I was wondering what the best way is to combine monobehavior components and ECS components on the same object? For example, I’d like to attach authoring components to a gameobject and have them be converted to ECS components on an entity automatically at runtime, instead of converting an entire gameobject to an entity through the use of sub-scenes.
The way I’m currently handling this is to have the objects start off as entities, associate them with a gameobject prefab, and instantiate that prefab and link the two together.
A simple way to do this is to have a prefab managed component on the entity, which holds a reference to a GameObject prefab and a GameObject instance, and on the spawned GameObject I have an EntityLink monobehavior which holds a reference to the entity.

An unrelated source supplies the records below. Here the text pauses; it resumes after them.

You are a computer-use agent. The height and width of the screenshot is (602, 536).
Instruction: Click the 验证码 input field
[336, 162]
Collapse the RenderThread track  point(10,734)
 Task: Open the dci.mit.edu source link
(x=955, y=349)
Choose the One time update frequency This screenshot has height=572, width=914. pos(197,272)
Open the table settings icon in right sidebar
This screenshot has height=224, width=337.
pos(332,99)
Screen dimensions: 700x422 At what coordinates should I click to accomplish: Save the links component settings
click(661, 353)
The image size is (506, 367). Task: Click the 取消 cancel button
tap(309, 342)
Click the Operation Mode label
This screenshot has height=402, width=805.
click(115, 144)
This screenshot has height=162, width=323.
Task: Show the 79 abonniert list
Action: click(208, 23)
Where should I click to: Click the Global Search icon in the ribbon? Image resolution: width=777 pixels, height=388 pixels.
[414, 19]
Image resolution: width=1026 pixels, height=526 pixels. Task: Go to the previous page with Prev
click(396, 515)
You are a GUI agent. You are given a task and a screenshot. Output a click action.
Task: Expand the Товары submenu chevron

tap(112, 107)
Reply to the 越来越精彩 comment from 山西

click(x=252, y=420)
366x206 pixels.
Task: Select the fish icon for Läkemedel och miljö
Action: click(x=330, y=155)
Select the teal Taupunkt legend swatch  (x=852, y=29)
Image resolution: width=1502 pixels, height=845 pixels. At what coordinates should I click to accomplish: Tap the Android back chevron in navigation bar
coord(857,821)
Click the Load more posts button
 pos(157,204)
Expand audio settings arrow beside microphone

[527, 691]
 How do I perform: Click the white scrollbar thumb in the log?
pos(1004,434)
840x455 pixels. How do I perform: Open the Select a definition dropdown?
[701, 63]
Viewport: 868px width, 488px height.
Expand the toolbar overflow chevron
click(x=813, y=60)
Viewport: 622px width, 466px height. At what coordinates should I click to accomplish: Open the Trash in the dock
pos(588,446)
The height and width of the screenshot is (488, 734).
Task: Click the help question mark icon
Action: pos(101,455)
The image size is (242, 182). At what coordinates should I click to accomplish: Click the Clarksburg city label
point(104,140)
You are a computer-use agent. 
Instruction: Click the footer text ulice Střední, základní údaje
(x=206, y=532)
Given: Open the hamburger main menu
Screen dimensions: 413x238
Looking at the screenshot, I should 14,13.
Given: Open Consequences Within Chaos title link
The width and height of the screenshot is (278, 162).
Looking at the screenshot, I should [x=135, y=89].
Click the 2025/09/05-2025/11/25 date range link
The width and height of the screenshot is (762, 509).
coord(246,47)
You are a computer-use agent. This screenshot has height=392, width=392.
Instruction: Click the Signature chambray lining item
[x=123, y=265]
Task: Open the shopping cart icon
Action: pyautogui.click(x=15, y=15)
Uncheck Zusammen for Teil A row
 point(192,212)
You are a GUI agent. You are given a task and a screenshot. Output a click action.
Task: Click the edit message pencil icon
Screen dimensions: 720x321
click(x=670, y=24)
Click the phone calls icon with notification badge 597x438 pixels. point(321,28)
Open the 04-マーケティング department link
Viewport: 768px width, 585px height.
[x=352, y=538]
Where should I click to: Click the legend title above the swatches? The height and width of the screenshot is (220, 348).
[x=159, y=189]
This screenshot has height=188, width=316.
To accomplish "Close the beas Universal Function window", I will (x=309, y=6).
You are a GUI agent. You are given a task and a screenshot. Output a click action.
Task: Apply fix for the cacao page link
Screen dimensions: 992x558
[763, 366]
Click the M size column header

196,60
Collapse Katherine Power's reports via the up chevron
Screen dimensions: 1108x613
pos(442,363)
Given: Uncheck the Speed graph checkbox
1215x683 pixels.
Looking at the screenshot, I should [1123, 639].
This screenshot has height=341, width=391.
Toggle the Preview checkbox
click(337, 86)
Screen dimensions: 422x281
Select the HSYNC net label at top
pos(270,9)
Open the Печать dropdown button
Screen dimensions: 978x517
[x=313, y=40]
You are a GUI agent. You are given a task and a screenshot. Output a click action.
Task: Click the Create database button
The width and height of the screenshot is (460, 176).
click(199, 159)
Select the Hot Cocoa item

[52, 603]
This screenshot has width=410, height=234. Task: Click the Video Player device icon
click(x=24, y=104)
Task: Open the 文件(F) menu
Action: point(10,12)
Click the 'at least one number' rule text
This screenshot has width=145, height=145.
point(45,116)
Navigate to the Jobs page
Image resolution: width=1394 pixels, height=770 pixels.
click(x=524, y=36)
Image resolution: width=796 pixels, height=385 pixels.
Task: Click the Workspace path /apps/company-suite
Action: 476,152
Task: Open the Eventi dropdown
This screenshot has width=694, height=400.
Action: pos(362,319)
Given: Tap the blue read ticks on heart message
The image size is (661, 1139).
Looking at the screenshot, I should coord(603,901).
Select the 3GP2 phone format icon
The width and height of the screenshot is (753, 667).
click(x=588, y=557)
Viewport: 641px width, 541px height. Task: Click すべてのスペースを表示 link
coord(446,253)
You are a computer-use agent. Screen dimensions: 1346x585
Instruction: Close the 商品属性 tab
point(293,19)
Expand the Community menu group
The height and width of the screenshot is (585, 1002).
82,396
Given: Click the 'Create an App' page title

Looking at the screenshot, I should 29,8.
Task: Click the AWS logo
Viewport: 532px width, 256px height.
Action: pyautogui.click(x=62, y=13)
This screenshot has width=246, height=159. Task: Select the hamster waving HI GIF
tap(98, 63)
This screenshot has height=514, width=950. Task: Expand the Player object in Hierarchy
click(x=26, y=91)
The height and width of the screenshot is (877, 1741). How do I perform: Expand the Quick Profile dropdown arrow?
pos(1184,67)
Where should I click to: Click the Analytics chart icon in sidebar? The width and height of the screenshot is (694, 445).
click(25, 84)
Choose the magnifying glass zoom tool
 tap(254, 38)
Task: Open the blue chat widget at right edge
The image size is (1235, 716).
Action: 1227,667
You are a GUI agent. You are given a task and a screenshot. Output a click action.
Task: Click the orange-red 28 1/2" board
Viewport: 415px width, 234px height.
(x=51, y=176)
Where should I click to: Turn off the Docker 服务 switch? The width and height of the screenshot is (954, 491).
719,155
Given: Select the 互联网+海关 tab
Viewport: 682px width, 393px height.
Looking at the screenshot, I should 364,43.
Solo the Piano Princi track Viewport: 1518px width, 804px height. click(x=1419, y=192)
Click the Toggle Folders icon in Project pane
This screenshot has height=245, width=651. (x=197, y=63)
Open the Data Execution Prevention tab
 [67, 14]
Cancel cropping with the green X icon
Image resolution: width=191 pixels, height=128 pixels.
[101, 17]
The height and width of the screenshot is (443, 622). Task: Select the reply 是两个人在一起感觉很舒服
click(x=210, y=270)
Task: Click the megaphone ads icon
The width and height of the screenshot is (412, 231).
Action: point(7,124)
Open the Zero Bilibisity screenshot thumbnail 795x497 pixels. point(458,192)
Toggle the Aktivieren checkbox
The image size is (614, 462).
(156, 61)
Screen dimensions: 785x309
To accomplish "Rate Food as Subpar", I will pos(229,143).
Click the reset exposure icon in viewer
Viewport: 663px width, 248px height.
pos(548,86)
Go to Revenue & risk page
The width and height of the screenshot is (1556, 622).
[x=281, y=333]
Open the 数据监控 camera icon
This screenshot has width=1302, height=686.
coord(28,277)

This looks roughly as follows:
public class CPrefab : IComponentData {
public GameObject prefab;
public GameObject instance;
}
public class PrefabAuthoring : MonoBehavior {
public GameObject prefab;
public class Baker : Baker<PrefabAuthoring> {
public override void Bake(PrefabAuthoring authoring) {
Entity entity = GetEntity(TransformUsageFlags.Dynamic);
AddComponentObject(entity, new CPrefab() { prefab = authoring.prefab });
}
}
}
public partial struct HybridSystem : ISystem {
public void OnUpdate(ref SystemState state) {
foreach ((CPrefab p, Entity e) in SystemAPI.Query<CPrefab>().WithEntityAccess()) {
p.instance = GameObject.Instantiate(p.prefab);
p.instance.GetComponent<EntityLink>().entity = e;
}
}
}
public class EntityLink : MonoBehavior {
public Entity entity;
}
There’s a number of extra steps you can take here, such as feeding LocalToWorld.Position and LocalToWorld.Rotation into the game object’s transform, having another system which keeps the transforms in sync, or storing the instance in a separate component if you want your systems to be able to specifically query for that.
But basically the above opens the door to hybrid entities.
P.S. You also have to be mindful about when the systems run - for instantiation I’ve found the end of InitializationSystemGroup to be the most sensible.